▶ **Description of the task**
Which lines in the rows below contain the word "should"? Extract each of them in full.

(Data records)
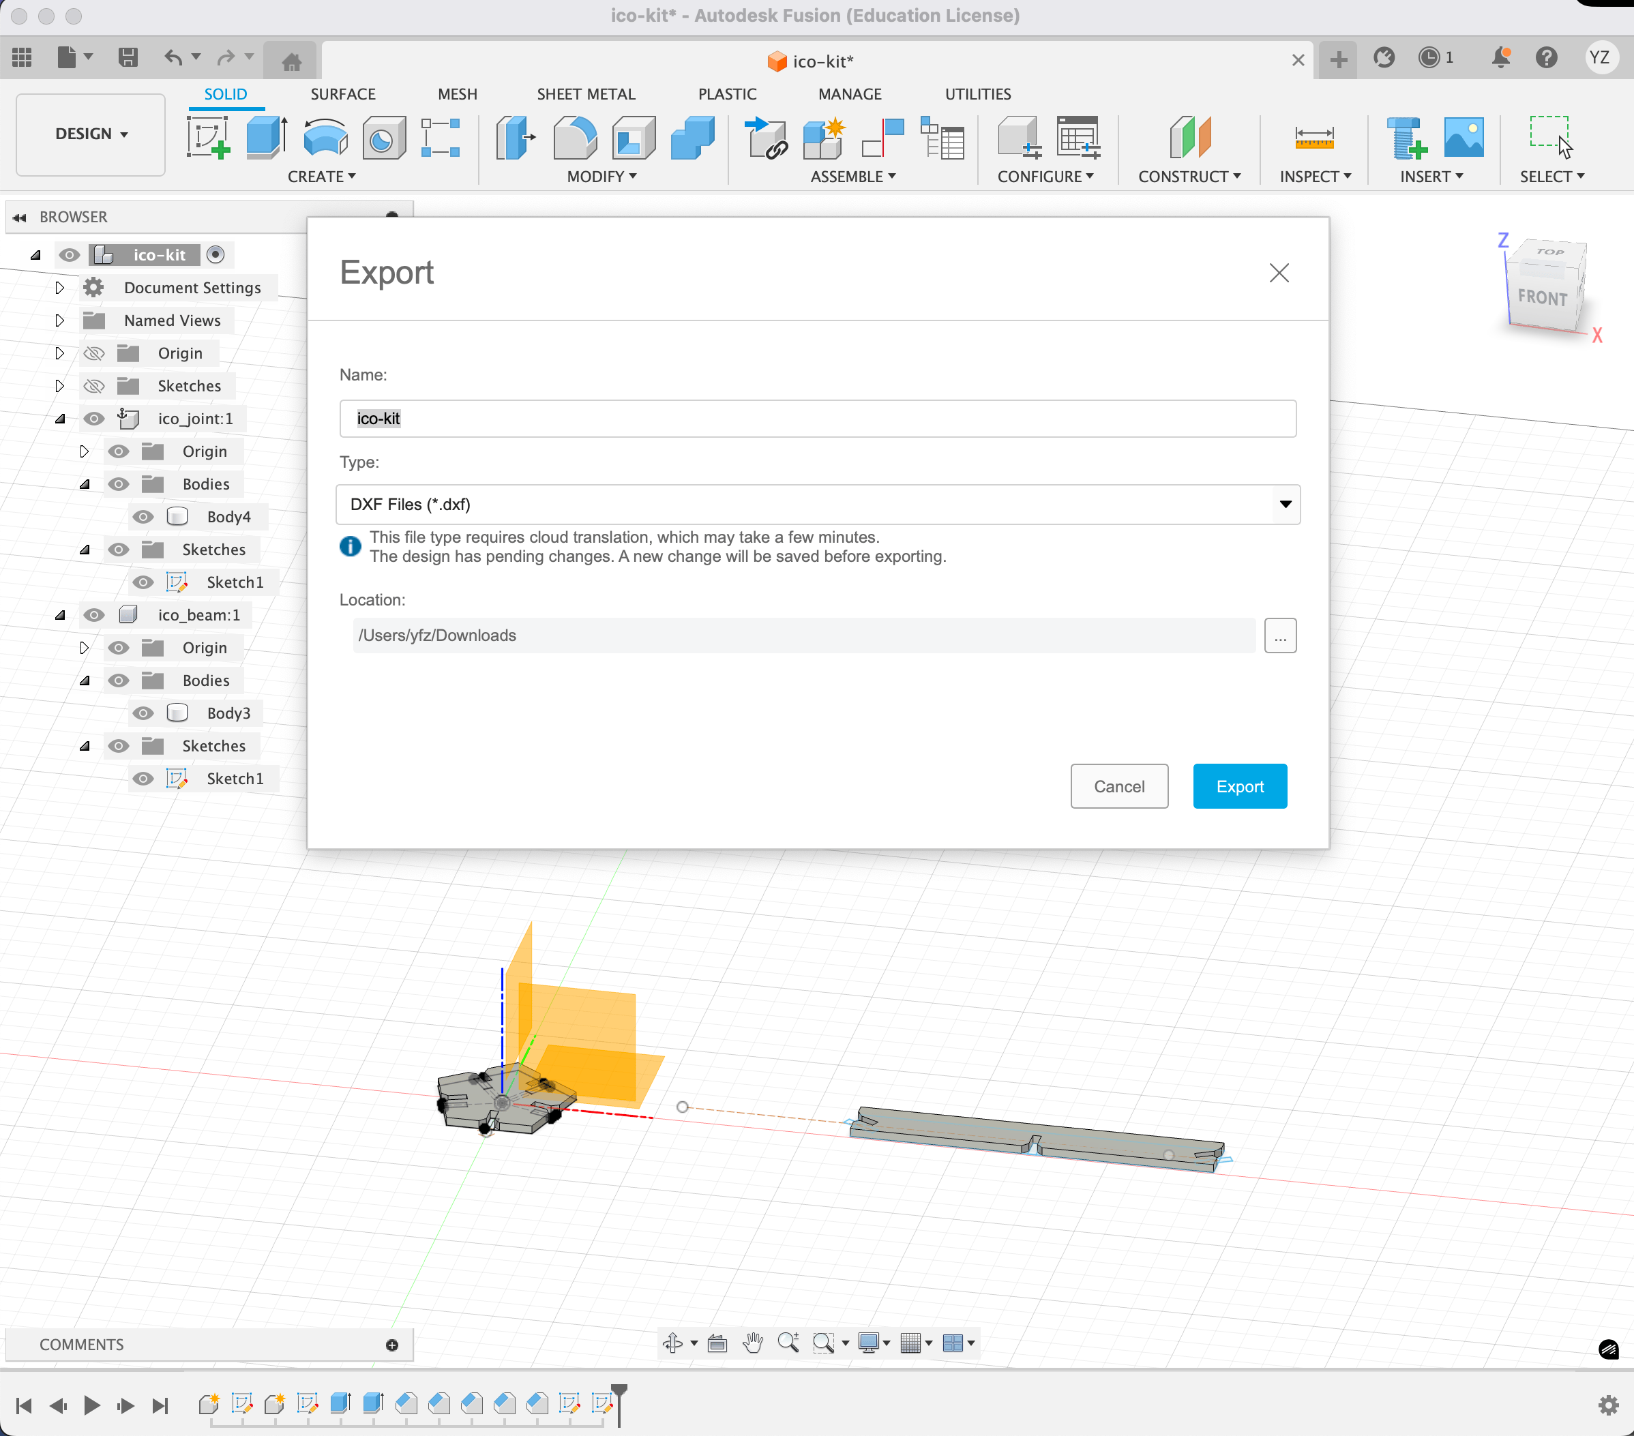1634x1436 pixels.
Task: Select the Create Sketch tool
Action: [x=208, y=137]
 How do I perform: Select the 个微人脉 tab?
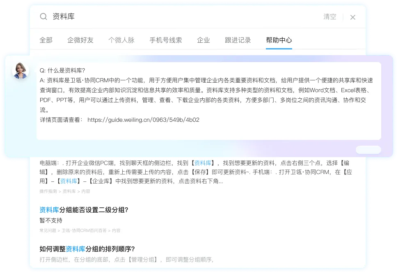click(121, 40)

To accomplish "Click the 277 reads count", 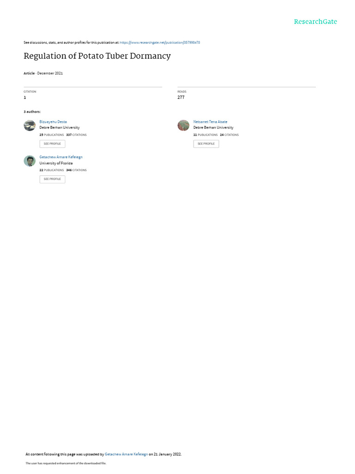I will coord(181,97).
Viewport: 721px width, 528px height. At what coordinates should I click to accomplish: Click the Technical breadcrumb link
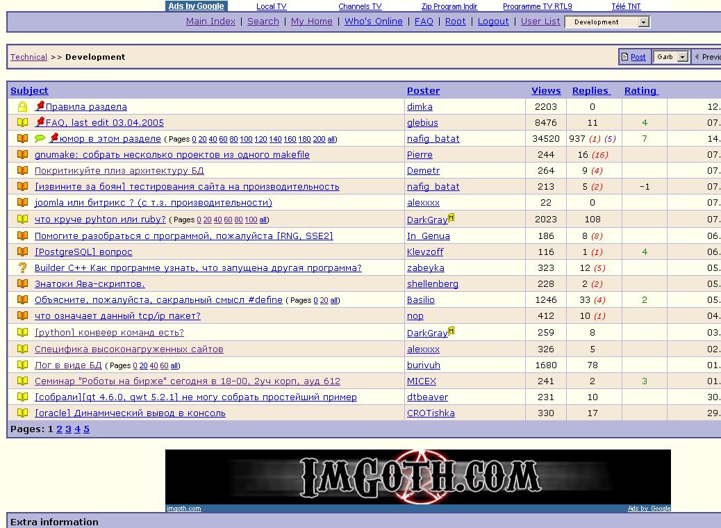[28, 57]
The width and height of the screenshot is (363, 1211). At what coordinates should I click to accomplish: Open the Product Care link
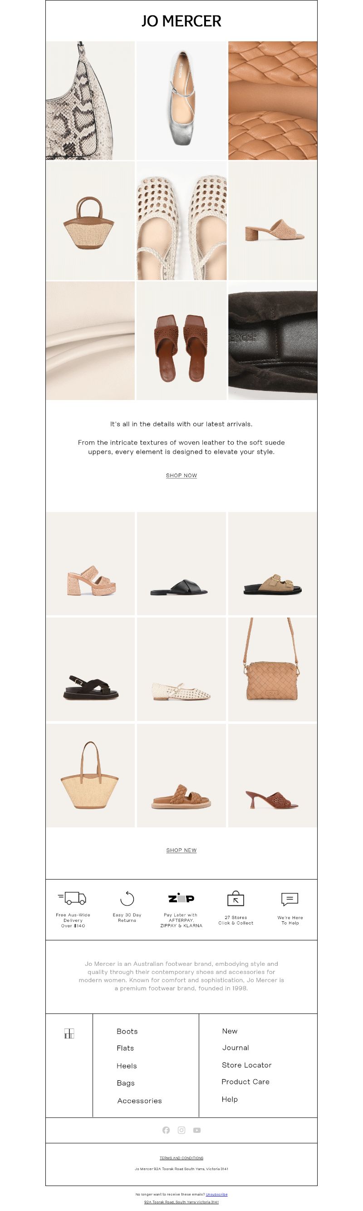click(x=246, y=1082)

▶ **Exercise response**
Viewport: 721px width, 528px height. At what coordinates should I click to accomplish: Click the Technical breadcrumb link
The width and height of the screenshot is (363, 1211). At what coordinates should I click to accomplish: Open the Product Care link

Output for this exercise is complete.